§ **Provided data**
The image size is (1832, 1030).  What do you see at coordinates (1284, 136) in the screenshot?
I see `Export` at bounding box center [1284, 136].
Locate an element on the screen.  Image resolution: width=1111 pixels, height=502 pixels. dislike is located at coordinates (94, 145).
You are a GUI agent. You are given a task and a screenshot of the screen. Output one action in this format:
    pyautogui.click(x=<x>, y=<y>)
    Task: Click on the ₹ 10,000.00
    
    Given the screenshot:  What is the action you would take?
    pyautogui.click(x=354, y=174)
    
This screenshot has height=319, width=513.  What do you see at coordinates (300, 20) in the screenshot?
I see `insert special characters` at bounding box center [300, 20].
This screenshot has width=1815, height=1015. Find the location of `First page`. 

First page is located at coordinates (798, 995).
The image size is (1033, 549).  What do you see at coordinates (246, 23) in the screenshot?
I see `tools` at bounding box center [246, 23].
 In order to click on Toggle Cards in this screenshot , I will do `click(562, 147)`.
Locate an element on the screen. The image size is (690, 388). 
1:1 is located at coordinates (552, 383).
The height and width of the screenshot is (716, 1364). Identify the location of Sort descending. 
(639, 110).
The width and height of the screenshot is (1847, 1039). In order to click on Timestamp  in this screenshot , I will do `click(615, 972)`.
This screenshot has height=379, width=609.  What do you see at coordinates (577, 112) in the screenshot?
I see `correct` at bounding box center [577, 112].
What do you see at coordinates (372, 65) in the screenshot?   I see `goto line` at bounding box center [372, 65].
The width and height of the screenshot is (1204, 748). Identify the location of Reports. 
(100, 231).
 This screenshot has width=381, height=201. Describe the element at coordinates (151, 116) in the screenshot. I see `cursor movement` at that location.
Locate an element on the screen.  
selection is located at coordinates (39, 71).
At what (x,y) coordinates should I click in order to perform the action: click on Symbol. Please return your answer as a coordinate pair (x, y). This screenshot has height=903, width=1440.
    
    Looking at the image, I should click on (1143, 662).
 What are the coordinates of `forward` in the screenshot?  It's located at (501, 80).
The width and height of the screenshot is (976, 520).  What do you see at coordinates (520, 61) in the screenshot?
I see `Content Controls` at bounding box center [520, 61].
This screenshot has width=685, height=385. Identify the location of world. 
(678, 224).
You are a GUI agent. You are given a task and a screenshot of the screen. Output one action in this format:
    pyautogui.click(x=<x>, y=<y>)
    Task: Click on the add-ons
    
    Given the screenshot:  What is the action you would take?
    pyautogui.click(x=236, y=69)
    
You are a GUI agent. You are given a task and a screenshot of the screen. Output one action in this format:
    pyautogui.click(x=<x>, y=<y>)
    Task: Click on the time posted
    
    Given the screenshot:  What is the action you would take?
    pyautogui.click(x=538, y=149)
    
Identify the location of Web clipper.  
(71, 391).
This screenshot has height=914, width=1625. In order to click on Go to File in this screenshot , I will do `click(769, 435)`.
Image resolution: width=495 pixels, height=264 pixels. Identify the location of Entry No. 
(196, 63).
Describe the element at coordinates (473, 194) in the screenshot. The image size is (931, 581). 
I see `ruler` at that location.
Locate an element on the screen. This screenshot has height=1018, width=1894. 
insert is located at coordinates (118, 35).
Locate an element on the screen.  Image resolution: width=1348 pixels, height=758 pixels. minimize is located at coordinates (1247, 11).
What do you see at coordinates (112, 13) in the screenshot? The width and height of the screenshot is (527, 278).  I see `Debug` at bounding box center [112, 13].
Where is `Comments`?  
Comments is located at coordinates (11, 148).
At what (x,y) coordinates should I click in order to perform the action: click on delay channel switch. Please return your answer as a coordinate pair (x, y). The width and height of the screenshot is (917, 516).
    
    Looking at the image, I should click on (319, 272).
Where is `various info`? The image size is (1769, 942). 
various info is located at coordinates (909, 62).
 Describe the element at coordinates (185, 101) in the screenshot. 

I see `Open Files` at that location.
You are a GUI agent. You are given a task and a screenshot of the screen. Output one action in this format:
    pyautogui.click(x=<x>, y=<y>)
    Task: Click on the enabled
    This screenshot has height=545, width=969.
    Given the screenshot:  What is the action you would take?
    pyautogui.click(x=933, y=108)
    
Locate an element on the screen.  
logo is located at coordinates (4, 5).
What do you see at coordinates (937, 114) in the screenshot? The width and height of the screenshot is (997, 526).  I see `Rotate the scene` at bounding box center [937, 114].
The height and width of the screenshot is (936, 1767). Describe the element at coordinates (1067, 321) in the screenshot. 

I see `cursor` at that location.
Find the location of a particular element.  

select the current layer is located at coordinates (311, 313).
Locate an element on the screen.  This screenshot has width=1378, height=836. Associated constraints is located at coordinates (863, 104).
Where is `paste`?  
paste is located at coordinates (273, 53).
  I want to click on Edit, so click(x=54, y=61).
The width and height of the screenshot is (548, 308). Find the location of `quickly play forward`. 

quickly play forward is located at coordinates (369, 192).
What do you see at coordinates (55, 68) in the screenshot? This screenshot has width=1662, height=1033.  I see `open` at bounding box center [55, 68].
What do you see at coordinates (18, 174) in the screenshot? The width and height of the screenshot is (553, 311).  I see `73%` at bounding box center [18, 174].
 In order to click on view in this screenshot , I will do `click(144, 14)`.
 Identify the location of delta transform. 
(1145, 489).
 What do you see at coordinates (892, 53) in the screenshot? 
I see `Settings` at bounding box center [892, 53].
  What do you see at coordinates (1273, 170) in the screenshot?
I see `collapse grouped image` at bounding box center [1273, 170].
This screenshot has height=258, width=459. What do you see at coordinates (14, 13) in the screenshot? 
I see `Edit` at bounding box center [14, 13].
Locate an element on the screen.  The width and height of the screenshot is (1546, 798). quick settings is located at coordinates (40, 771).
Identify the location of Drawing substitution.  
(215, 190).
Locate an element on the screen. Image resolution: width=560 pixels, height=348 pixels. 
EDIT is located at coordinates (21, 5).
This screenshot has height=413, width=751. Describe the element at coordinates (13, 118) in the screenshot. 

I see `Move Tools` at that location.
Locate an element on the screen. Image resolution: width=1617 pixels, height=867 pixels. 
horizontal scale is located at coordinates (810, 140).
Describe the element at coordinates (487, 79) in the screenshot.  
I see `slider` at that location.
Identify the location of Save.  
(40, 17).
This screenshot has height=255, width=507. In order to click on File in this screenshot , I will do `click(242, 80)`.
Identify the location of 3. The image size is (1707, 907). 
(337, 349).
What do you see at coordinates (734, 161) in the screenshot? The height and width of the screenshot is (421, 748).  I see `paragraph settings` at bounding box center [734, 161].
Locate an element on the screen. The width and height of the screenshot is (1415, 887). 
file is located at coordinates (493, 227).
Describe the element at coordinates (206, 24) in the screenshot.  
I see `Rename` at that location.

§ **The task**
Change every occurrence of "Locate an element on the screen" to "Find an element on the screen" throughout the lines above, leaving all other text unchanged, and give the complete lines again.

§ **Completed task**
The image size is (1832, 1030).  What do you see at coordinates (1284, 136) in the screenshot?
I see `Export` at bounding box center [1284, 136].
Find an element on the screen.  Image resolution: width=1111 pixels, height=502 pixels. dislike is located at coordinates (94, 145).
You are a GUI agent. You are given a task and a screenshot of the screen. Output one action in this format:
    pyautogui.click(x=<x>, y=<y>)
    Task: Click on the ₹ 10,000.00
    
    Given the screenshot:  What is the action you would take?
    pyautogui.click(x=354, y=174)
    
This screenshot has height=319, width=513.  What do you see at coordinates (300, 20) in the screenshot?
I see `insert special characters` at bounding box center [300, 20].
This screenshot has width=1815, height=1015. Find the location of `First page`. 

First page is located at coordinates (798, 995).
The image size is (1033, 549).  What do you see at coordinates (246, 23) in the screenshot?
I see `tools` at bounding box center [246, 23].
 In order to click on Toggle Cards in this screenshot , I will do `click(562, 147)`.
Find an element on the screen. The image size is (690, 388). 
1:1 is located at coordinates (552, 383).
The height and width of the screenshot is (716, 1364). Identify the location of Sort descending. 
(639, 110).
The width and height of the screenshot is (1847, 1039). In order to click on Timestamp  in this screenshot , I will do `click(615, 972)`.
This screenshot has height=379, width=609.  What do you see at coordinates (577, 112) in the screenshot?
I see `correct` at bounding box center [577, 112].
What do you see at coordinates (372, 65) in the screenshot?   I see `goto line` at bounding box center [372, 65].
The width and height of the screenshot is (1204, 748). Identify the location of Reports. 
(100, 231).
 This screenshot has width=381, height=201. Describe the element at coordinates (151, 116) in the screenshot. I see `cursor movement` at that location.
Find an element on the screen.  
selection is located at coordinates (39, 71).
At what (x,y) coordinates should I click in order to perform the action: click on Symbol. Please return your answer as a coordinate pair (x, y). This screenshot has height=903, width=1440.
    
    Looking at the image, I should click on (1143, 662).
 What are the coordinates of `forward` in the screenshot?  It's located at (501, 80).
The width and height of the screenshot is (976, 520).  What do you see at coordinates (520, 61) in the screenshot?
I see `Content Controls` at bounding box center [520, 61].
This screenshot has width=685, height=385. Identify the location of world. 
(678, 224).
You are a GUI agent. You are given a task and a screenshot of the screen. Output one action in this format:
    pyautogui.click(x=<x>, y=<y>)
    Task: Click on the add-ons
    
    Given the screenshot:  What is the action you would take?
    pyautogui.click(x=236, y=69)
    
You are a GUI agent. You are given a task and a screenshot of the screen. Output one action in this format:
    pyautogui.click(x=<x>, y=<y>)
    Task: Click on the time posted
    
    Given the screenshot:  What is the action you would take?
    pyautogui.click(x=538, y=149)
    
Identify the location of Web clipper.  
(71, 391).
This screenshot has height=914, width=1625. In order to click on Go to File in this screenshot , I will do `click(769, 435)`.
Image resolution: width=495 pixels, height=264 pixels. Identify the location of Entry No. 
(196, 63).
Describe the element at coordinates (473, 194) in the screenshot. The image size is (931, 581). 
I see `ruler` at that location.
Find an element on the screen. This screenshot has height=1018, width=1894. 
insert is located at coordinates (118, 35).
Find an element on the screen.  Image resolution: width=1348 pixels, height=758 pixels. minimize is located at coordinates (1247, 11).
What do you see at coordinates (112, 13) in the screenshot? The width and height of the screenshot is (527, 278).  I see `Debug` at bounding box center [112, 13].
Where is `Comments`?  
Comments is located at coordinates (11, 148).
At what (x,y) coordinates should I click in order to perform the action: click on delay channel switch. Please return your answer as a coordinate pair (x, y). The width and height of the screenshot is (917, 516).
    
    Looking at the image, I should click on (319, 272).
Where is `various info`? The image size is (1769, 942). 
various info is located at coordinates (909, 62).
 Describe the element at coordinates (185, 101) in the screenshot. 

I see `Open Files` at that location.
You are a GUI agent. You are given a task and a screenshot of the screen. Output one action in this format:
    pyautogui.click(x=<x>, y=<y>)
    Task: Click on the enabled
    This screenshot has height=545, width=969.
    Given the screenshot:  What is the action you would take?
    pyautogui.click(x=933, y=108)
    
Find an element on the screen.  
logo is located at coordinates (4, 5).
What do you see at coordinates (937, 114) in the screenshot? The width and height of the screenshot is (997, 526).  I see `Rotate the scene` at bounding box center [937, 114].
The height and width of the screenshot is (936, 1767). Describe the element at coordinates (1067, 321) in the screenshot. 

I see `cursor` at that location.
Find the location of a particular element.  

select the current layer is located at coordinates (311, 313).
Find an element on the screen.  This screenshot has width=1378, height=836. Associated constraints is located at coordinates (863, 104).
Where is `paste`?  
paste is located at coordinates (273, 53).
  I want to click on Edit, so click(x=54, y=61).
The width and height of the screenshot is (548, 308). Find the location of `quickly play forward`. 

quickly play forward is located at coordinates (369, 192).
What do you see at coordinates (55, 68) in the screenshot? This screenshot has width=1662, height=1033.  I see `open` at bounding box center [55, 68].
What do you see at coordinates (18, 174) in the screenshot? The width and height of the screenshot is (553, 311).  I see `73%` at bounding box center [18, 174].
 In order to click on view in this screenshot , I will do `click(144, 14)`.
 Identify the location of delta transform. 
(1145, 489).
 What do you see at coordinates (892, 53) in the screenshot? 
I see `Settings` at bounding box center [892, 53].
  What do you see at coordinates (1273, 170) in the screenshot?
I see `collapse grouped image` at bounding box center [1273, 170].
This screenshot has height=258, width=459. What do you see at coordinates (14, 13) in the screenshot? 
I see `Edit` at bounding box center [14, 13].
Find an element on the screen.  The width and height of the screenshot is (1546, 798). quick settings is located at coordinates (40, 771).
Identify the location of Drawing substitution.  
(215, 190).
Find an element on the screen. Image resolution: width=560 pixels, height=348 pixels. 
EDIT is located at coordinates (21, 5).
This screenshot has height=413, width=751. Describe the element at coordinates (13, 118) in the screenshot. 

I see `Move Tools` at that location.
Find an element on the screen. Image resolution: width=1617 pixels, height=867 pixels. 
horizontal scale is located at coordinates (810, 140).
Describe the element at coordinates (487, 79) in the screenshot.  
I see `slider` at that location.
Identify the location of Save.  
(40, 17).
This screenshot has height=255, width=507. In order to click on File in this screenshot , I will do `click(242, 80)`.
Identify the location of 3. The image size is (1707, 907). 
(337, 349).
What do you see at coordinates (734, 161) in the screenshot? The height and width of the screenshot is (421, 748).  I see `paragraph settings` at bounding box center [734, 161].
Find an element on the screen. The width and height of the screenshot is (1415, 887). 
file is located at coordinates (493, 227).
Describe the element at coordinates (206, 24) in the screenshot.  
I see `Rename` at that location.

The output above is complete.